DATA FOR REVIEW>
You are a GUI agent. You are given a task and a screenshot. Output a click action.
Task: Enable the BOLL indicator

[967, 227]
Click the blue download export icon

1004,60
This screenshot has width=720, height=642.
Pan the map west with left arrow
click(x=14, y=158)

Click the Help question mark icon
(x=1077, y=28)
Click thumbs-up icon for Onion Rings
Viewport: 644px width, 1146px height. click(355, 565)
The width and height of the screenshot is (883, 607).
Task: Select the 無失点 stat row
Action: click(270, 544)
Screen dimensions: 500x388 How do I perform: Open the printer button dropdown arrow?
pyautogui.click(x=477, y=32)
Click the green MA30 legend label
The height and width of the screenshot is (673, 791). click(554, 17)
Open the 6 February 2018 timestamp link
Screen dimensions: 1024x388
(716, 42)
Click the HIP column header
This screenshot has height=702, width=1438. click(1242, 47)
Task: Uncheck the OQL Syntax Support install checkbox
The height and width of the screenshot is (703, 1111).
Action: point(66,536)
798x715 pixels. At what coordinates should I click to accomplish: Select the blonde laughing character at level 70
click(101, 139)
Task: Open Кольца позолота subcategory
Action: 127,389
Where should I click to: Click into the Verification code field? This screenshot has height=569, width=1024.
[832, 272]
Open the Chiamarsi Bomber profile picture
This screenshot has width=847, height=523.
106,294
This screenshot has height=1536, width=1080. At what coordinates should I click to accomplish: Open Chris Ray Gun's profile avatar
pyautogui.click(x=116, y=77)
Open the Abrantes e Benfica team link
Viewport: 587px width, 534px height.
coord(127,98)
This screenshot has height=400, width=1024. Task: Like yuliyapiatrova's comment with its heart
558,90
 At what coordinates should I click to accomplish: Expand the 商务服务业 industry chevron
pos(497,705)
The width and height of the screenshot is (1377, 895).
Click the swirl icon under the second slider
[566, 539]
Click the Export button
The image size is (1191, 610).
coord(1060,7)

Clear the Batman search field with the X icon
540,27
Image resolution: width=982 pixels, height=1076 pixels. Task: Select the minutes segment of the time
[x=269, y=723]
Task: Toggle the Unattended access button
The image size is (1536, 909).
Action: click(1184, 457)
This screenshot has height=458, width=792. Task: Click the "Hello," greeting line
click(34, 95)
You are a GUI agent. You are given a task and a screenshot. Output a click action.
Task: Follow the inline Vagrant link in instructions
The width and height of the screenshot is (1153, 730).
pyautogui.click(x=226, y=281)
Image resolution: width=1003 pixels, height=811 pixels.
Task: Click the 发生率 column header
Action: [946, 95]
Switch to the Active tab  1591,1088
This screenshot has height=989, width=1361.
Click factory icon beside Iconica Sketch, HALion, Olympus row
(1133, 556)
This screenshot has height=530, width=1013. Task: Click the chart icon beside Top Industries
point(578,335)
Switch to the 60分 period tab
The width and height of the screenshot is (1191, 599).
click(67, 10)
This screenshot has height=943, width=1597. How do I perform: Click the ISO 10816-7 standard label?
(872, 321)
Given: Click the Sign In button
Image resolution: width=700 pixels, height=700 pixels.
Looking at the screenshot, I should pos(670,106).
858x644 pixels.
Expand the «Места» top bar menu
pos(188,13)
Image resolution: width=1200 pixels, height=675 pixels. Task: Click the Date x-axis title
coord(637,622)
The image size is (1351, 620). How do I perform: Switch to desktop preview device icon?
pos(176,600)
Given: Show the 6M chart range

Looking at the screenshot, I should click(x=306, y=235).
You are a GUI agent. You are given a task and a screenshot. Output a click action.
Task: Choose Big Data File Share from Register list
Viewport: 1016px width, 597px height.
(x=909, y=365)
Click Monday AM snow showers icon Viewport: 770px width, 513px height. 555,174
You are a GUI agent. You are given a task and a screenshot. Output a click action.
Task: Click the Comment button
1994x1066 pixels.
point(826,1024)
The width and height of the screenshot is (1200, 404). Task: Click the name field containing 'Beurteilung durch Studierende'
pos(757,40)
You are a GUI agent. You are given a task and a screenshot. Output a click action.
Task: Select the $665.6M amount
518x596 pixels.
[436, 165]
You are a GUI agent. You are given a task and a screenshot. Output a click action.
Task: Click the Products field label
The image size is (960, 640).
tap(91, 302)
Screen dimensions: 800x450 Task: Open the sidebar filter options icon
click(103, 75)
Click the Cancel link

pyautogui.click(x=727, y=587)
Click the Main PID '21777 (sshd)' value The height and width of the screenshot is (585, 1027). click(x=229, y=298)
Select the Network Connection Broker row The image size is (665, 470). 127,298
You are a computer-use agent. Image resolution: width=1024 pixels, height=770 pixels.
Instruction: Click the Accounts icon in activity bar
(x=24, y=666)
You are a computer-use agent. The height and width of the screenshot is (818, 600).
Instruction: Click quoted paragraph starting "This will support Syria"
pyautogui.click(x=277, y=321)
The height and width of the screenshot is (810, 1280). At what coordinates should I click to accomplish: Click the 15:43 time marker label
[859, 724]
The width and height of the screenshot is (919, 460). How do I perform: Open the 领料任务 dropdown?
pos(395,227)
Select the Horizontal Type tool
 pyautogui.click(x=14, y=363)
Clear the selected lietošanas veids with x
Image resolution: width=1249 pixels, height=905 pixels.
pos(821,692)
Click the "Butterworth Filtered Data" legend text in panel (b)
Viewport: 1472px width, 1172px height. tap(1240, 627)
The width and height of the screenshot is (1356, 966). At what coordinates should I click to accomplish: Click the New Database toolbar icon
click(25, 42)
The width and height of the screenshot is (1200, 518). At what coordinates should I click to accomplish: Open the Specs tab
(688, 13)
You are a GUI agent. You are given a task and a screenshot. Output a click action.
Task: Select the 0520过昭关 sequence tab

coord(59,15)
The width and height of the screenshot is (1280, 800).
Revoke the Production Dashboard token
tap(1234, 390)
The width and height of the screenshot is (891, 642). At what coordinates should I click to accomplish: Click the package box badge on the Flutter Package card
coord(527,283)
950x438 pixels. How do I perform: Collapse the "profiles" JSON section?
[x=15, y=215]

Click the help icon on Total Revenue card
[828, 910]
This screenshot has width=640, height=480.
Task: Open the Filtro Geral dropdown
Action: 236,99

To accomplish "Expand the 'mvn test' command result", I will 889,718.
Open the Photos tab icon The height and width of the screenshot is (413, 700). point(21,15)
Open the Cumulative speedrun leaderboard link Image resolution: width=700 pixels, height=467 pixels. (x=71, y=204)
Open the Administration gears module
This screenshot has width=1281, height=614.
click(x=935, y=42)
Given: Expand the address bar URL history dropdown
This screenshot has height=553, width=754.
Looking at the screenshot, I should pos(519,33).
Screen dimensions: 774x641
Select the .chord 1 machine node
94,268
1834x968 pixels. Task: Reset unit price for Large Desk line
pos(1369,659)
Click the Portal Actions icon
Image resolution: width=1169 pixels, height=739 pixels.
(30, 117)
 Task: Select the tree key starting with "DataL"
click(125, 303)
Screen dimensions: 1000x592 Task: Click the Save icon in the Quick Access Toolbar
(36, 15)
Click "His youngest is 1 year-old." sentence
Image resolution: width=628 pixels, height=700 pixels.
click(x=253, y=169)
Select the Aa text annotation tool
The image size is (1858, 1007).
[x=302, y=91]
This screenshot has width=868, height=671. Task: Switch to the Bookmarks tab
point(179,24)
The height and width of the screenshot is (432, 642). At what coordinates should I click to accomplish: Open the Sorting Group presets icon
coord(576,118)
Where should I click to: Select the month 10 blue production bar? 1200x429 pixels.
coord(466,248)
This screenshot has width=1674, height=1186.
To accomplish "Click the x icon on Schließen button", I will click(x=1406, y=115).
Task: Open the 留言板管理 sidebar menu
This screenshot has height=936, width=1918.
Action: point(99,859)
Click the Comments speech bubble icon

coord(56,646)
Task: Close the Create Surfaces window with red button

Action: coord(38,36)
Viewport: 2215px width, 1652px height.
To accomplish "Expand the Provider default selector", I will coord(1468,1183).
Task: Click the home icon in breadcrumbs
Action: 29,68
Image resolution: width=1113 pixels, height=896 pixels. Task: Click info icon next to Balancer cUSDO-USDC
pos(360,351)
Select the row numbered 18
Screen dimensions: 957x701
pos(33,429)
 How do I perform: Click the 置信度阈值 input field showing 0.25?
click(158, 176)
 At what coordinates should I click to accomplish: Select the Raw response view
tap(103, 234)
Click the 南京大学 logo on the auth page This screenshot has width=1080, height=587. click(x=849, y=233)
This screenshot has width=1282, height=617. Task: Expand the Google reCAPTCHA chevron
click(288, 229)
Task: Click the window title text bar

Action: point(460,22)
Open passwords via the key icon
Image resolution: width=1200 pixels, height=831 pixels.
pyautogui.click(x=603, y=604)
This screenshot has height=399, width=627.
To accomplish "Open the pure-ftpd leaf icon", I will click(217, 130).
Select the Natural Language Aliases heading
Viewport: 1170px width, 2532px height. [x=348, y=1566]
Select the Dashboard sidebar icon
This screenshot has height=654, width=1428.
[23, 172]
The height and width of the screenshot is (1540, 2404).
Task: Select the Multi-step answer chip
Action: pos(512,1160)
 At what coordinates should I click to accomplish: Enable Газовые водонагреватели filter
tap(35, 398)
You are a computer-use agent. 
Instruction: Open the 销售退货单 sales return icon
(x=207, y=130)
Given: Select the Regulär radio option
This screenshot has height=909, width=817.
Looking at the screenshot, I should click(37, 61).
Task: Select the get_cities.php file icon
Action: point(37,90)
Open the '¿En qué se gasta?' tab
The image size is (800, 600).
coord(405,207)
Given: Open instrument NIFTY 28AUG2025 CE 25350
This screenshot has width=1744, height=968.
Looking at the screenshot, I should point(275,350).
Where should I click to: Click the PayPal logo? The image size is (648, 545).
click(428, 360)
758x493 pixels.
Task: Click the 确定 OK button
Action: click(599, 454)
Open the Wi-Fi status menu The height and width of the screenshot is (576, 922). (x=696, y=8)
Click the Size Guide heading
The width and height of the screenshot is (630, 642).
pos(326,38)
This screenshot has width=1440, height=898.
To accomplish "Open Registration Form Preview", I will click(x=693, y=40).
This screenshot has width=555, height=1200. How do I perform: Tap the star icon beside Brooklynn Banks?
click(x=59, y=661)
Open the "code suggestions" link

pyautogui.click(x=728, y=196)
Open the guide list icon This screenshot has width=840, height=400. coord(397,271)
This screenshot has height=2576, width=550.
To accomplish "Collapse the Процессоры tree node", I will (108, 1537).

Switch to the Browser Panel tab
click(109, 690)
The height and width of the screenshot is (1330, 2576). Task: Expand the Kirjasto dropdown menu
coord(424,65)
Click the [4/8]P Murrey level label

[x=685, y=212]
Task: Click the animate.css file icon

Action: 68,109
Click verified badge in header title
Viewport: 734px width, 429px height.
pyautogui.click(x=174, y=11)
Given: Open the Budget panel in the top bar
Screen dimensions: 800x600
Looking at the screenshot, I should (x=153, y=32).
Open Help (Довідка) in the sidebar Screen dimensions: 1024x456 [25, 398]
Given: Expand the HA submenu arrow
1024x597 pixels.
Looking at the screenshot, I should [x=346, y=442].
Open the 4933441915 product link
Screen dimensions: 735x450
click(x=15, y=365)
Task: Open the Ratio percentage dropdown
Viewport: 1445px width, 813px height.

TASK PROMPT> Each line of the data above that contains the string "list" should be counted; give only the total.

ANSWER TO THIS PROBLEM> 2